Credit: BRAND X & COMSTOCK IMAGES

Nature has a startling number of ways in which to establish differences between the sexes, and now a couple more can be added. In melons, an integrated model of sex determination — based on epigenetic repression mediated by a transposon — has been proposed to explain the development of male, female and hermaphrodite flowers, and in honeybees, it has been shown that sexual differentiation is a two-step process.

Sex determination in plants involves the physical separation of male and female flowers either on the same plant or in different individuals. In melons, the differentiation of the different sexual forms is controlled by a two-locus system, but the underlying mechanism remains unclear. To investigate this problem, Martin et al. positionally cloned the locus responsible for the transition from male to female flowers by crossing a monoecious plant (which contains both male and female flowers) with a gynoecious plant (in which all flowers are female).

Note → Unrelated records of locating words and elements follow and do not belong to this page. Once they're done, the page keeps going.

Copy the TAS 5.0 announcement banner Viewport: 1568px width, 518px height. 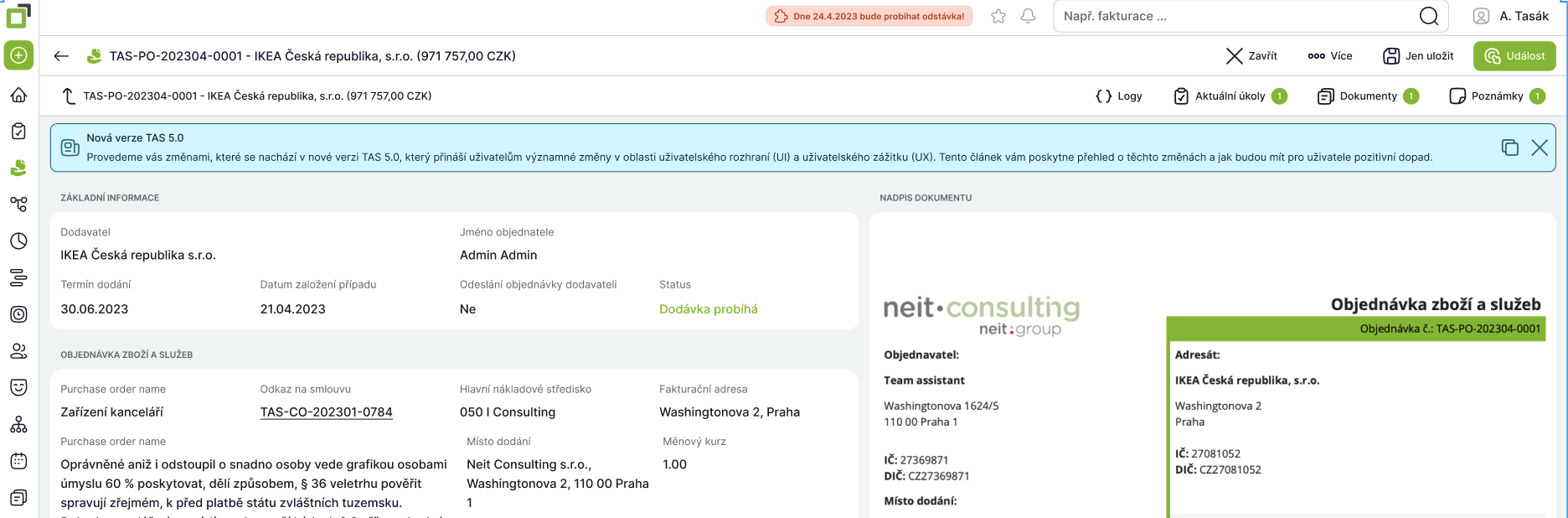[x=1509, y=148]
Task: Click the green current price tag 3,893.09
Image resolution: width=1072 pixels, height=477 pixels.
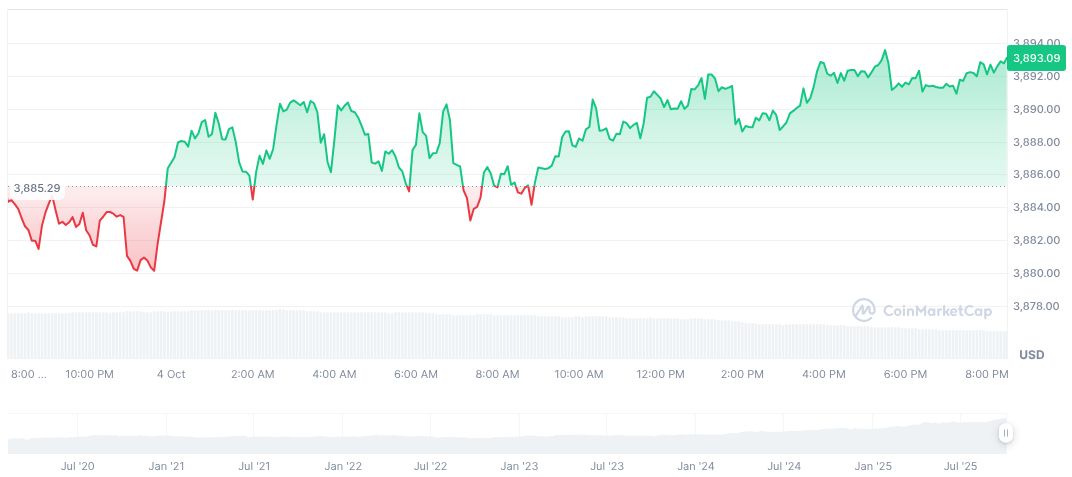Action: pyautogui.click(x=1035, y=58)
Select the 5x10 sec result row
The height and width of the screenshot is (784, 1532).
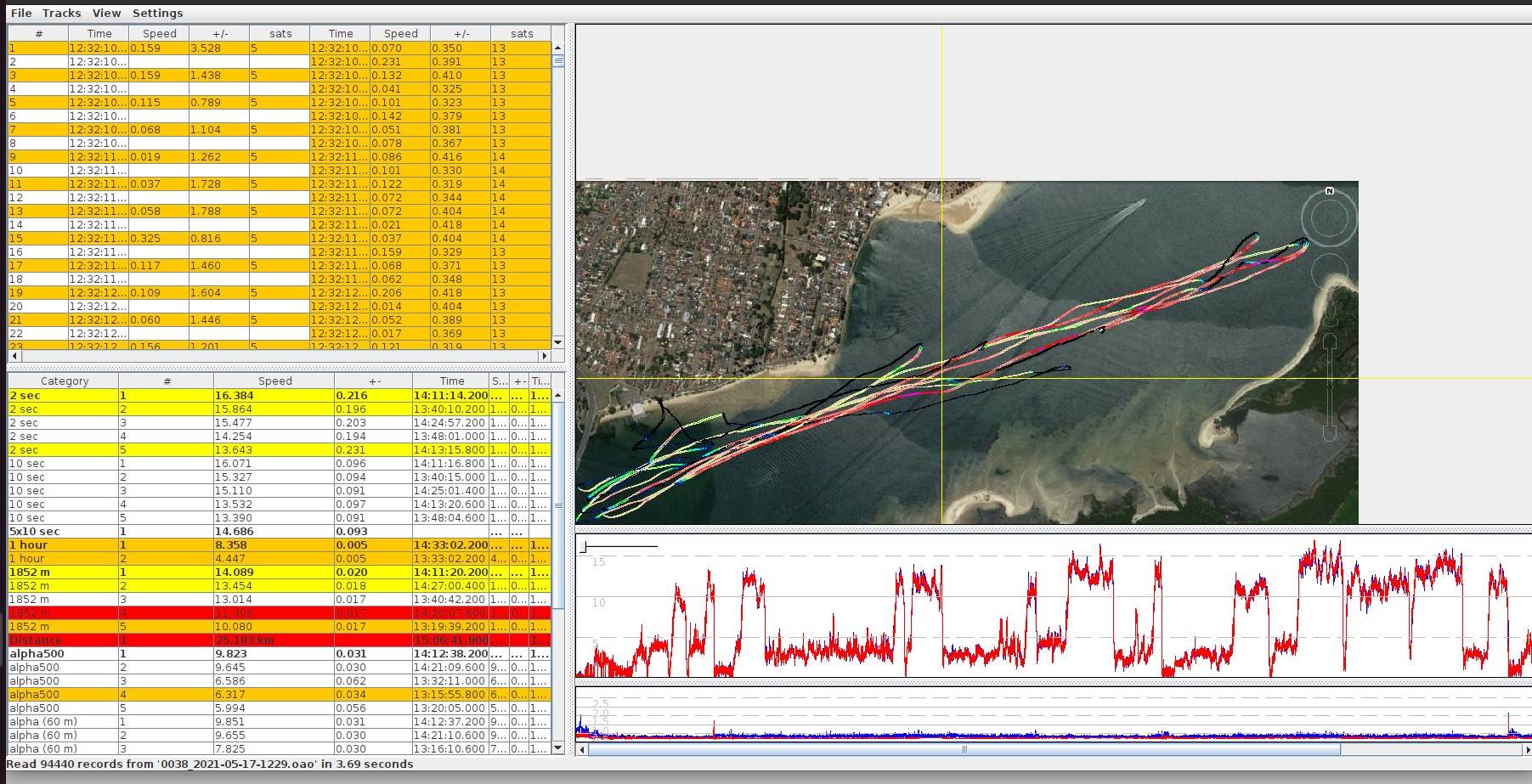(x=170, y=531)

This led them to identify a hobo, Ac, Tam3 (hAT) family transposon insertion that, in all gynoecious lines tested, causes DNA hypermethylation at the promoter of the WIP1 gene. WIP1 encodes a zinc-finger transcription factor that blocks the development of the female reproductive organs. Hypermethylation of this gene in gynoecious lines silences WIP1 expression and therefore permits the appearance of female flowers. Furthermore, repression of WIP1 indirectly leads to the activation of another gene, ACS7, which arrests the development of male reproductive organs. The relative activity of WIP1 and ACS7 can therefore explain the formation of male, female and hermaphrodite flowers — in this last case, male reproductive organs are produced because of WIP1 repression and the presence of a non-functional ACS7 gene.

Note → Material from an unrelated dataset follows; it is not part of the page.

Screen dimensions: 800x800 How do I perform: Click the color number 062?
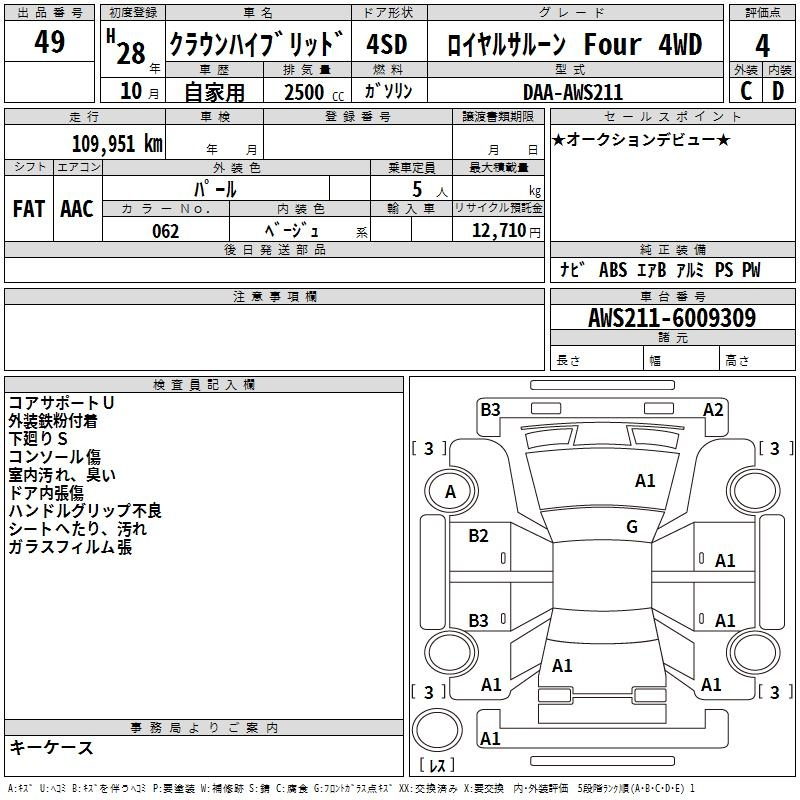pyautogui.click(x=165, y=231)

Honeybees have an unusual sex determination system whereby females develop from embryos that are heterozygous for alleles at the sex determination locus (SDL), whereas males develop when the locus is either homozygous or (in the case of unfertilized eggs) hemizygous. The SDL contains five protein-coding genes, but Gempe et al. established that only two — complementary sex determiner (csd) and its paralogue feminizer (fem) — function in sex determination. The authors characterized these genes by small interfering RNA (siRNA) injection into embryos. The csd gene is the primary determinant of sex, but how is it linked to downstream sexual differentiation? Both csd and fem are required for female differentiation, because in csd- and fem-repressed females both the soma and germ line are switched to the male fate. Removal of csd or fem activity by siRNA causes male-specific splicing of fem and the downstream doublesex gene. This result implies that male is the default sex-differentiation pathway. However, a striking finding was that csd can only support female-specific splicing of fem early in development; at later larval stages, female-specific fem activity is maintained by positive feedback of the Fem protein on the splicing of its mRNA. So, although csd provides a primary read-out of the allelic status at the SDL, fem is needed to maintain the female mode of development.

Although these mechanisms may seem peculiar to these two species, the involvement of an epiallele in determining sex points to the adaptability of this trait in melons, whereas the two-tier differentiation system in honeybees allows mechanistic comparisons of orthologous genes across 270 million years of insect evolution.